Obwohl der Mittelwert der Männer im Jahr 2023 höher liegt als der Mittelwert der Frauen, liegt der Median der Frauen leicht höher als der Median der Männer. Das deutet darauf hin, dass einige sehr niedrige Werte bei Frauen den Durchschnitt nach unten ziehen. Der Boxplot zeigt damit, dass neben dem Geschlechterunterschied auch die Unterschiede zwischen Ländern eine wichtige Rolle spielen.
# Datensatz für Länderanalyse:
# Es werden nur Beobachtungen mit vorhandenem Ländercode verwendet.
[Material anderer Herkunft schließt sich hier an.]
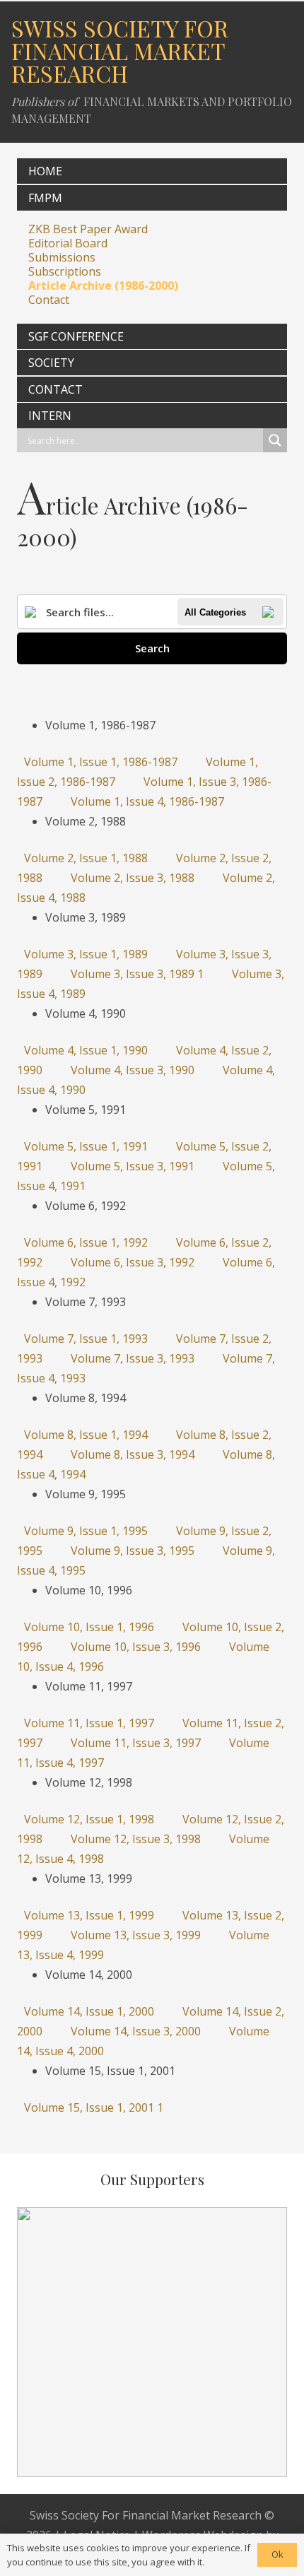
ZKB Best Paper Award (88, 229)
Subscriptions (64, 271)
schooling_countries <- schooling_combined %>%
filter(!is.na(code))
# Durchschnittliche Schuljahre 2023 nach Land
country_2023 <- schooling_countries %>%
filter(year == 2023, !is.na(both_genders)) %>%
arrange(both_genders)
# 5 niedrigste und 5 höchste Länder auswählen
lowest_5 <- country_2023 %>%
slice_head(n = 5)
highest_5 <- country_2023 %>%
slice_tail(n = 5)
lowest_highest_5 <- bind_rows(lowest_5, highest_5)
# Balkendiagramm
barplot(
lowest_highest_5$both_genders,
names.arg = lowest_highest_5$country,
main = "Fünf niedrigste und fünf höchste Werte 2023",
xlab = "Land",
ylab = "Durchschnittliche Schuljahre",
las = 2
)
Das Balkendiagramm zeigt die fünf Länder mit den niedrigsten und die fünf Länder mit den höchsten durchschnittlichen Schuljahren im Jahr 2023. Besonders niedrige Werte finden sich unter anderem bei Niger, Mali, Somalia, Burkina Faso und Tschad. Die höchsten Werte erreichen unter anderem Kanada, Island, die USA, die Schweiz und Deutschland.
Der Unterschied zwischen den niedrigsten und höchsten Ländern ist sehr groß. Während Niger im Jahr 2023 nur bei etwa 1,41 durchschnittlichen Schuljahren liegt, erreicht Deutschland etwa 14,30 Schuljahre. Das macht deutlich, dass weltweit erhebliche Unterschiede im Bildungsniveau bestehen.
Insgesamt zeigt die Analyse, dass die durchschnittlichen Schuljahre von Erwachsenen zwischen 1990 und 2023 deutlich gestiegen sind. Für die Gesamtbevölkerung steigt der Durchschnitt von etwa 6,04 Schuljahren im Jahr 1990 auf etwa 9,13 Schuljahre im Jahr 2023.
Gleichzeitig zeigen die Daten Unterschiede zwischen Frauen und Männern. Männer weisen im Durchschnitt höhere Schuljahre auf, allerdings verringert sich der Gender Gap im Zeitverlauf. Der durchschnittliche Unterschied sinkt von etwa 1,12 Schuljahren im Jahr 1990 auf etwa 0,56 Schuljahre im Jahr 2023.
Besonders deutlich sind außerdem die Unterschiede zwischen Ländern. Im Jahr 2023 liegen die niedrigsten Länderwerte bei unter 2 Schuljahren, während die höchsten Länderwerte bei über 14 Schuljahren liegen. Der Datensatz zeigt damit sowohl langfristige Bildungsfortschritte als auch weiterhin bestehende internationale und geschlechtsspezifische Unterschiede.